▸ Stated problem:
In the listing below, replace "History panel" with "Bookmarks panel" and reproduce the rest unchanged, leaving out the pictures.

:: Dataset entries

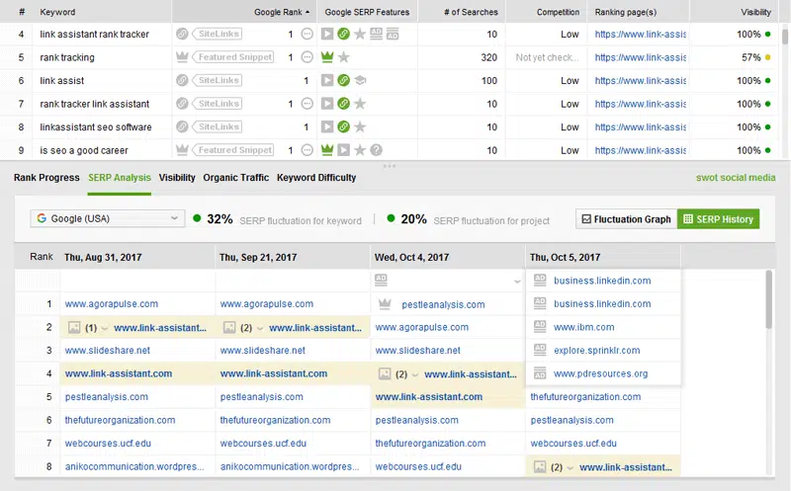Viewport: 791px width, 491px height.
Task: Open www.agorapulse.com link under Aug 31, 2017
Action: [x=111, y=304]
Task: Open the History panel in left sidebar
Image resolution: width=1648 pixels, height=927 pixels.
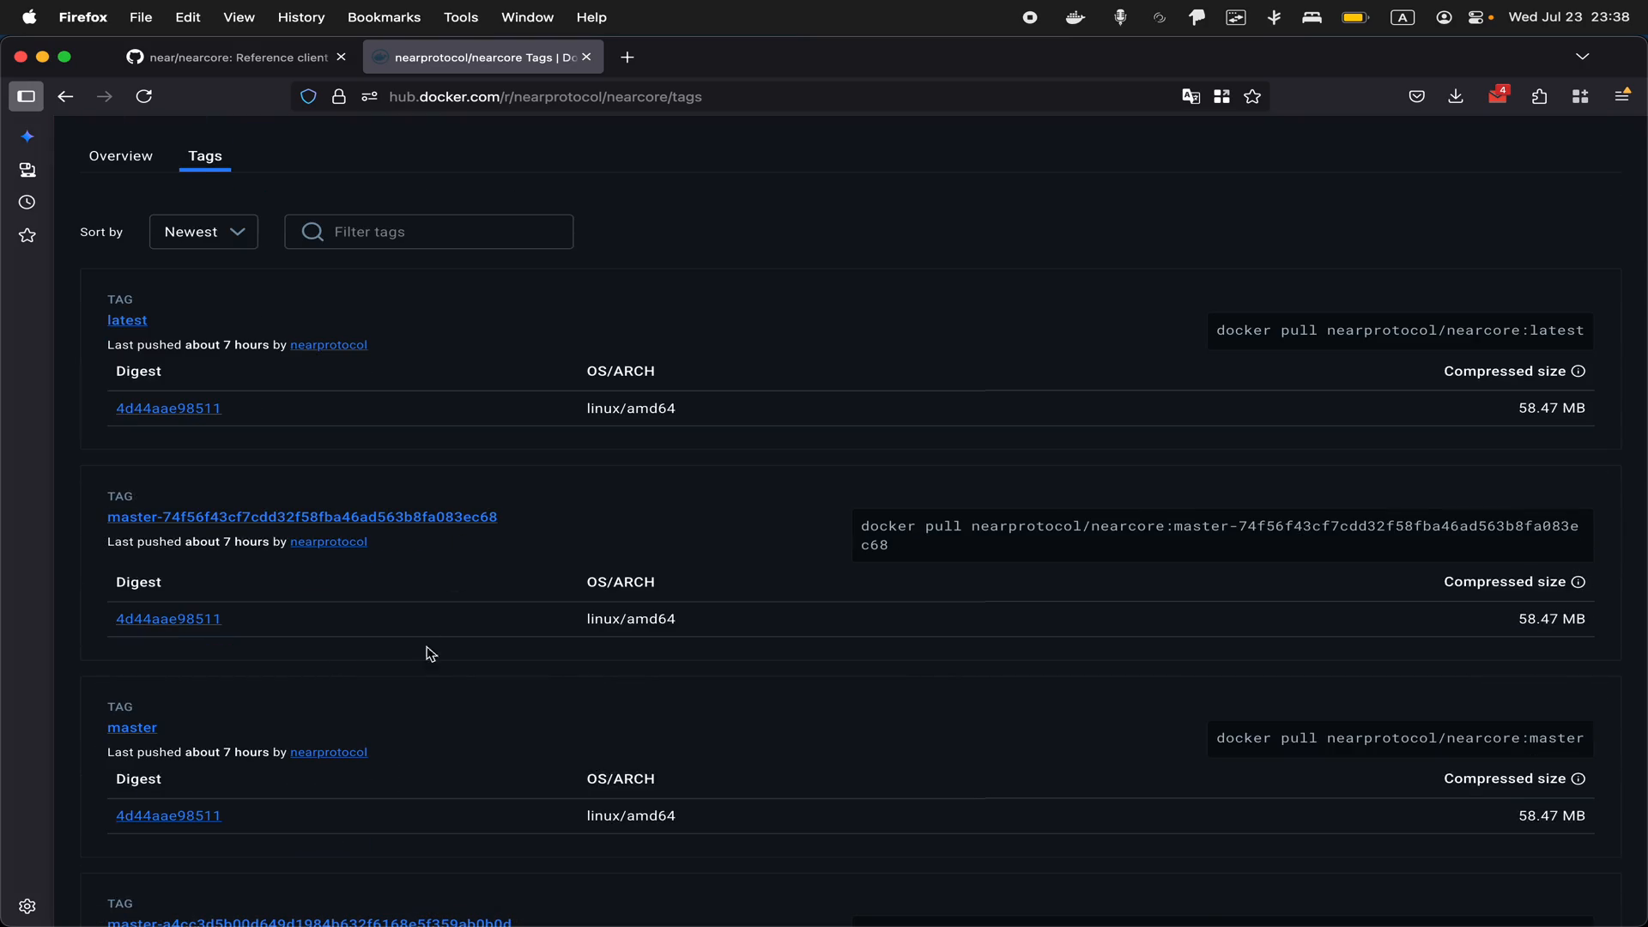Action: [27, 203]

::::

▸ Solution to this problem:
Viewport: 791px width, 491px height.
Task: Open www.agorapulse.com link under Aug 31, 2017
Action: [x=111, y=304]
Task: Open the Bookmarks panel in left sidebar
Image resolution: width=1648 pixels, height=927 pixels.
Action: [27, 203]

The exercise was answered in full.